So, my question is: Is this a correct way to design a DB structure? Is this the only way to "increase performances"? The old structure required many join or sub-select, but this structute don't seems to me very smart (or even correct)...
I have seen this done before on the assumed (often unproven) "expense" of joining - it is basically turning a row-heavy data table into a column-heavy table. They ran into their own limitation, as you imply, by creating new tables when they run out of columns.
I completely disagree with it.
Personally, I would stick with the old structure and re-evaluate the performance issues. That isn't to say the old way is the correct way, it is just marginally better than the "improvement" in my opinion, and removes the need to do large scale re-engineering of database tables and DAL code.

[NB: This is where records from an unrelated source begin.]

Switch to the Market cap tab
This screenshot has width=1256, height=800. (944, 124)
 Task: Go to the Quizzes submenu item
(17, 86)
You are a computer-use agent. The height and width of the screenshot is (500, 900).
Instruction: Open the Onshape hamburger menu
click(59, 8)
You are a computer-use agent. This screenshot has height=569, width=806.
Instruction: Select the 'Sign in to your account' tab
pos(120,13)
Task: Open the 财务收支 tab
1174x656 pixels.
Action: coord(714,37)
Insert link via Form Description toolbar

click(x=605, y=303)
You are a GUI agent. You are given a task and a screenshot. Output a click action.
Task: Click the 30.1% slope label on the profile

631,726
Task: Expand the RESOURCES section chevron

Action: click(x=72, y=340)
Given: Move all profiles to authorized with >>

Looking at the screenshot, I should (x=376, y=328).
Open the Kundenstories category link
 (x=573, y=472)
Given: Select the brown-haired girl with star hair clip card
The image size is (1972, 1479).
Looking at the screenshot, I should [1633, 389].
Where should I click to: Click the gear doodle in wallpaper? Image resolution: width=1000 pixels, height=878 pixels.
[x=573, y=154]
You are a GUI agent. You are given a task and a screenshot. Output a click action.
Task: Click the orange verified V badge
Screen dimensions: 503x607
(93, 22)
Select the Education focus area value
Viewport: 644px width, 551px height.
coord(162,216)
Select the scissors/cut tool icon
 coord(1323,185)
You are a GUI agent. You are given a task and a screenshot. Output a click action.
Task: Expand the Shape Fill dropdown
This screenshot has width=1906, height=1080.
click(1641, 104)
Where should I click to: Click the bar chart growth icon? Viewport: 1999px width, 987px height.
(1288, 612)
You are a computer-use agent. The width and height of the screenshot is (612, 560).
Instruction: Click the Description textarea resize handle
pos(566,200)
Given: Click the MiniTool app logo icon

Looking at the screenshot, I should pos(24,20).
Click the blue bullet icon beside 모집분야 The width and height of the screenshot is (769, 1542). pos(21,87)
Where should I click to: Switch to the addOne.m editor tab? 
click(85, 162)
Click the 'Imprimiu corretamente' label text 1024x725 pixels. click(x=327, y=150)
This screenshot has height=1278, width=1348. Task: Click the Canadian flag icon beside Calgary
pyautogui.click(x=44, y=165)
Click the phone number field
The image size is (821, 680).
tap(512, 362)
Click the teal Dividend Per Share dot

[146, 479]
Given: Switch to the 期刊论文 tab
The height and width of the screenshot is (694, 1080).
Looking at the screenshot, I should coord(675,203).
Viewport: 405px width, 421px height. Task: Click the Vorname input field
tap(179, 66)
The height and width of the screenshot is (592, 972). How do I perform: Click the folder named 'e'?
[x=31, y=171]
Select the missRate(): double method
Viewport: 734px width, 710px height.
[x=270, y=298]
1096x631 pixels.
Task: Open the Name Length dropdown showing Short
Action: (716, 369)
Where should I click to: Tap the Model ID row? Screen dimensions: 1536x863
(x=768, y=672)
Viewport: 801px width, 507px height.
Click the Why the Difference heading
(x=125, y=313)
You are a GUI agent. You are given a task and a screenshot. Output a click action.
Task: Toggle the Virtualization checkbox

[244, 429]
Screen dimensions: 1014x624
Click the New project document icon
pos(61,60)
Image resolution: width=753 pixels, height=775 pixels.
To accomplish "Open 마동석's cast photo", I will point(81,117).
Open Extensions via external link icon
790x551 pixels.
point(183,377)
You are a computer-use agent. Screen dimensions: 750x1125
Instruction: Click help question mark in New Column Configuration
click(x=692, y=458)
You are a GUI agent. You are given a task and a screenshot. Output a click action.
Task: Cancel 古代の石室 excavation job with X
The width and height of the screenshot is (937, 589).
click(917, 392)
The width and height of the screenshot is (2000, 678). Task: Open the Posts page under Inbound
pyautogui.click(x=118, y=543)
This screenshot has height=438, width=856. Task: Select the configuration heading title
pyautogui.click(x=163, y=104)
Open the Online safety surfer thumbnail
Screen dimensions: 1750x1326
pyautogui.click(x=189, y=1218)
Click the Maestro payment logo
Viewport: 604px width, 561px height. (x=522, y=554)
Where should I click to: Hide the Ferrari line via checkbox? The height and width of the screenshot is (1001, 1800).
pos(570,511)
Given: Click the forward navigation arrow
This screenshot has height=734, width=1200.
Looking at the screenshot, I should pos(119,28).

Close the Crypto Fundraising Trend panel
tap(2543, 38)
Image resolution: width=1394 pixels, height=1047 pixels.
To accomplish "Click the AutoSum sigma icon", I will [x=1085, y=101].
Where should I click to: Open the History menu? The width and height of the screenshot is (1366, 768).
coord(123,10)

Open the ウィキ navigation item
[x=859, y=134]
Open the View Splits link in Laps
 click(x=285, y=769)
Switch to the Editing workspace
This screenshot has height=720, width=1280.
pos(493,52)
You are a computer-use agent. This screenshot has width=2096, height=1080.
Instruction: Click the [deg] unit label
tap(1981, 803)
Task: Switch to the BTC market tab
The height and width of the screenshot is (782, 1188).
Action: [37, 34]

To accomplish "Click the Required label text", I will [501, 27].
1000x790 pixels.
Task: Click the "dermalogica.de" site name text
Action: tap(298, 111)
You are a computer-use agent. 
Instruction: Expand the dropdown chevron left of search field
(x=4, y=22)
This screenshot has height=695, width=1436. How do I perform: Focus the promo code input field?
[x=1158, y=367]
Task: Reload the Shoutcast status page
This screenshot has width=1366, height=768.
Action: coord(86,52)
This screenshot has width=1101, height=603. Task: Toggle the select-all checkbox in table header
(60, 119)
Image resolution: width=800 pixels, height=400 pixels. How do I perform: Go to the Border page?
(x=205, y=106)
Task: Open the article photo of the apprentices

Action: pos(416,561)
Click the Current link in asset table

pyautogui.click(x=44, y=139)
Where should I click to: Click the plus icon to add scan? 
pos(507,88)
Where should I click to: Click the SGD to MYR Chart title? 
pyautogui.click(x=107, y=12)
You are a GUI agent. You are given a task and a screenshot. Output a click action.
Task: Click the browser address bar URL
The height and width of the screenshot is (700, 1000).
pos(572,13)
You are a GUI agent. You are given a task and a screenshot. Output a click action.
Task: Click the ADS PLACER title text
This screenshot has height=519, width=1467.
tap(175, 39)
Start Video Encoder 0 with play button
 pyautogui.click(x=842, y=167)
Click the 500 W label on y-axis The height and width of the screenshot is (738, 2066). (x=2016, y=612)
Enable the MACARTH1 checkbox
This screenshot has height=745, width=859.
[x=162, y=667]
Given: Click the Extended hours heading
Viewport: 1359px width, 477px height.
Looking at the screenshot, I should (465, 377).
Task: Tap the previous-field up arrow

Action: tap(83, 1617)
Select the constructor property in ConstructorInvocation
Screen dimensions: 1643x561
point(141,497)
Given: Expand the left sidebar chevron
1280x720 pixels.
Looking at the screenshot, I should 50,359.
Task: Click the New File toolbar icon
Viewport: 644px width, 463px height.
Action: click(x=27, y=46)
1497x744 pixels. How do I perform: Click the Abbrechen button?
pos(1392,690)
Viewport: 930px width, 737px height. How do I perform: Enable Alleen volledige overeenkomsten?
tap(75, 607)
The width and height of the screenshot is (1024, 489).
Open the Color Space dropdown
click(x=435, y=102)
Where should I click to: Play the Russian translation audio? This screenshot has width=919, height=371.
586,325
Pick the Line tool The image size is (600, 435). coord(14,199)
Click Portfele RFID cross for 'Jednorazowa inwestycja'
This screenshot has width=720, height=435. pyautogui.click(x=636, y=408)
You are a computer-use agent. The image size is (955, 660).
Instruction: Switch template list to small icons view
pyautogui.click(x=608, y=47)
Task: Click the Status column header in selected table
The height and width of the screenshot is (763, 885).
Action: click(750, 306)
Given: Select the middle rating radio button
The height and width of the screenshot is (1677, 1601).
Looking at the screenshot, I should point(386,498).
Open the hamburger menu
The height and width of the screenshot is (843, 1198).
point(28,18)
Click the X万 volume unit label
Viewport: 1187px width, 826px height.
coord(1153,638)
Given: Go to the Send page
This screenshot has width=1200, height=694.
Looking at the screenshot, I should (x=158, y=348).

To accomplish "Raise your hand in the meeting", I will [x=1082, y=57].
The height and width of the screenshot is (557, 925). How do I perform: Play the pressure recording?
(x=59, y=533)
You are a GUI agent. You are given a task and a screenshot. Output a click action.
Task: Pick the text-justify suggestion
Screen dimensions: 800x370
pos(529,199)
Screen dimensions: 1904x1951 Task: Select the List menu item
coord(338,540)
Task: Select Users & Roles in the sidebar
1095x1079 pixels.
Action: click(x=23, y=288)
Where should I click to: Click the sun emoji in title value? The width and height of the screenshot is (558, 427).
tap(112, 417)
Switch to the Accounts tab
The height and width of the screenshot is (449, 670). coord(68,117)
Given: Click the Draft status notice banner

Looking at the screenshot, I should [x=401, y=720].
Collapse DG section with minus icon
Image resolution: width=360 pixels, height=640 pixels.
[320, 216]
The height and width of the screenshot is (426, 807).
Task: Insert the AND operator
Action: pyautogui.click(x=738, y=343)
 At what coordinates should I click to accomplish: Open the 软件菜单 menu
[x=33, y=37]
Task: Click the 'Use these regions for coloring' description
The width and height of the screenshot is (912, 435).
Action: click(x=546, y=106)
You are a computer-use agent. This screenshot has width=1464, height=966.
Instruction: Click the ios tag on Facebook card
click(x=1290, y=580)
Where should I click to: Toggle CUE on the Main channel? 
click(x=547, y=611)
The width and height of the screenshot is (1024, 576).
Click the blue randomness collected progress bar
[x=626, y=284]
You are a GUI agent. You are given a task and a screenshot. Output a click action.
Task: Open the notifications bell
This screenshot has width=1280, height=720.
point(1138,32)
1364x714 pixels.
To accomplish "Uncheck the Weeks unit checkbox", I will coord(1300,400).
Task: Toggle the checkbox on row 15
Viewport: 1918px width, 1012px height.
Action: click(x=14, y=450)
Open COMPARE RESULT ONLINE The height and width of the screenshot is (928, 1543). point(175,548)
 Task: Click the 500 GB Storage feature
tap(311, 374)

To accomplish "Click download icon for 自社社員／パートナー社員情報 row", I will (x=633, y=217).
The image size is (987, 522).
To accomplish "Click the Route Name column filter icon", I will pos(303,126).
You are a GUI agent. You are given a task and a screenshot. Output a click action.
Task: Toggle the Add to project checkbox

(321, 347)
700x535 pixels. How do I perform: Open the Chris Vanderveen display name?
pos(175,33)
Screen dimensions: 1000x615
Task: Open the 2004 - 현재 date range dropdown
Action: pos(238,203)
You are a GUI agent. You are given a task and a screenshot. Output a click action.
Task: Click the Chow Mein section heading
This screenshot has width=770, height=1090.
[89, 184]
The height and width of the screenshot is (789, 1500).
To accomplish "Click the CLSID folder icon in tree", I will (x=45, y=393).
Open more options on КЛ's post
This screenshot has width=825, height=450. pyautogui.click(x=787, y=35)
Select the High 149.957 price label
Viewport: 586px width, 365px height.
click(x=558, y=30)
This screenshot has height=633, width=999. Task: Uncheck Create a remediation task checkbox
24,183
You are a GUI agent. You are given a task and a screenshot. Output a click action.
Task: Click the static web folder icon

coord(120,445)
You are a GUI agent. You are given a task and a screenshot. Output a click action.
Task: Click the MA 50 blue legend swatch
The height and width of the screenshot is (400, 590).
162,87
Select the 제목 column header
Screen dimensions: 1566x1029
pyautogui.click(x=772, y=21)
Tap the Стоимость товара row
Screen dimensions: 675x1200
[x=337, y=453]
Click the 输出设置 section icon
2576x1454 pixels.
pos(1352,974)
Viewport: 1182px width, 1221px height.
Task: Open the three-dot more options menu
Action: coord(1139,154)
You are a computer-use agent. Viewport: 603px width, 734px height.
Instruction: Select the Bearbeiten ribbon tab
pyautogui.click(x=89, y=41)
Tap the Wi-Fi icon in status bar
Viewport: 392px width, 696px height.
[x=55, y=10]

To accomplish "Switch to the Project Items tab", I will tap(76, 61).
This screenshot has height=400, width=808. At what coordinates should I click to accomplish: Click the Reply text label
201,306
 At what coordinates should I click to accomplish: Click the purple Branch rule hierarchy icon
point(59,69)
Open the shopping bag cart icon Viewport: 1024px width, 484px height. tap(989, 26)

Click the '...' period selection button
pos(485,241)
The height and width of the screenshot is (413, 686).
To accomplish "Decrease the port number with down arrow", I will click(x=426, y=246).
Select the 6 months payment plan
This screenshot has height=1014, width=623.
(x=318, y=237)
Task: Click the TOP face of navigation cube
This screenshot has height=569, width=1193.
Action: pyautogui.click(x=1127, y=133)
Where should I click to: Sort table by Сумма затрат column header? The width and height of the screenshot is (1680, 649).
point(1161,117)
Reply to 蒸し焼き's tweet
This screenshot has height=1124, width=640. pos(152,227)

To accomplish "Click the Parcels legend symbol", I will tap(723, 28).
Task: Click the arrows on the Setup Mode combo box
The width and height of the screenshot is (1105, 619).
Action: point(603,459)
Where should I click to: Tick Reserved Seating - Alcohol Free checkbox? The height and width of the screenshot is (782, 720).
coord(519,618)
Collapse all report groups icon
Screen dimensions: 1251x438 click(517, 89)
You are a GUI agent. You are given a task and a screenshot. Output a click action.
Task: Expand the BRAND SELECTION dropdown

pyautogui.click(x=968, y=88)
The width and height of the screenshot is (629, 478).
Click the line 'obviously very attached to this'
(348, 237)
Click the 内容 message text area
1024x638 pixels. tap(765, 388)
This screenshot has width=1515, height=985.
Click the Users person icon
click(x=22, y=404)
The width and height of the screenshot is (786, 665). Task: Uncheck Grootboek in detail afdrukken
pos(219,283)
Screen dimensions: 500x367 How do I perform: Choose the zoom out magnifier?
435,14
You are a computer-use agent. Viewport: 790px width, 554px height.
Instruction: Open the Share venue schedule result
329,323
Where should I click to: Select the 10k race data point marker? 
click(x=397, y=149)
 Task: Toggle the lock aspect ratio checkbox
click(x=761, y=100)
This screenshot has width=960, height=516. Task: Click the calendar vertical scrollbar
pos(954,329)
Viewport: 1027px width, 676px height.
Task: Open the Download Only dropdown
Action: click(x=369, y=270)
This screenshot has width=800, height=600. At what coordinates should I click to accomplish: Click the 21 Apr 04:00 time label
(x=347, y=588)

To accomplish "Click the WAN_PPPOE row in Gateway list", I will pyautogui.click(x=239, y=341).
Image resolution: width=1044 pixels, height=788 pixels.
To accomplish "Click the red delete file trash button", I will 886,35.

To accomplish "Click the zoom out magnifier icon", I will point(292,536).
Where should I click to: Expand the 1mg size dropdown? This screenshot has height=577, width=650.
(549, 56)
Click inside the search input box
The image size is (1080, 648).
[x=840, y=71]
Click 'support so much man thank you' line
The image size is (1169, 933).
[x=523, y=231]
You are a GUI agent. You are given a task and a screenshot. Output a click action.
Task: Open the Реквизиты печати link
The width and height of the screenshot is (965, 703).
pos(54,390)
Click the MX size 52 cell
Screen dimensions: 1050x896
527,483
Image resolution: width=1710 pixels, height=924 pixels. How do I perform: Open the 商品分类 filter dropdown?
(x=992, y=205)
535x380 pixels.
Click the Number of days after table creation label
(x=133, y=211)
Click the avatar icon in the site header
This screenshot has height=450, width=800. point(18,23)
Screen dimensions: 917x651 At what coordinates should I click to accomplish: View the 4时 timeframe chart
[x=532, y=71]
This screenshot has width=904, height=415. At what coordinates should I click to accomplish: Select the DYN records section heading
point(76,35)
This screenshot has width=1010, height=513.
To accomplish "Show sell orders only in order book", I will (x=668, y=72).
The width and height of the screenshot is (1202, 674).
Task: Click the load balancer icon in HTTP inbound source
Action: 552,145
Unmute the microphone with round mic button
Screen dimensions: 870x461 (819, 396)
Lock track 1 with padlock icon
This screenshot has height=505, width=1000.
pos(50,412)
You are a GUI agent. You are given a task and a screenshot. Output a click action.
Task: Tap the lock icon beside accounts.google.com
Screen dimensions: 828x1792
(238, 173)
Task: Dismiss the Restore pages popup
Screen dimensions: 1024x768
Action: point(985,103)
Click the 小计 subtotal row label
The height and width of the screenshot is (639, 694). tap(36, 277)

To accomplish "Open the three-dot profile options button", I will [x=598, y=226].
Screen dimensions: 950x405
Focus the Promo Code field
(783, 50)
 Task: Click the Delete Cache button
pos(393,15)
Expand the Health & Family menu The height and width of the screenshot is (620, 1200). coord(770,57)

These tables strike me as largely static... caching would be an even better performance improvement without mutilating the database and one I would look at doing first. Do the "expensive" fetch once and stick it in memory somewhere, then forget about your troubles (note, I am making light of the need to manage the Cache, but static data is one of the easiest to manage).
Or, wait for the day you run into the maximum number of tables per database :-)
Others have suggested completely different stores. This is a perfectly viable possibility and if I didn't have an existing database structure I would be considering it too. That said, I see no reason why this structure can't fit into an RDBMS. I have seen it done on almost all large scale apps I have worked on. Interestingly enough, they all went down a similar route and all were mostly "successful" implementations.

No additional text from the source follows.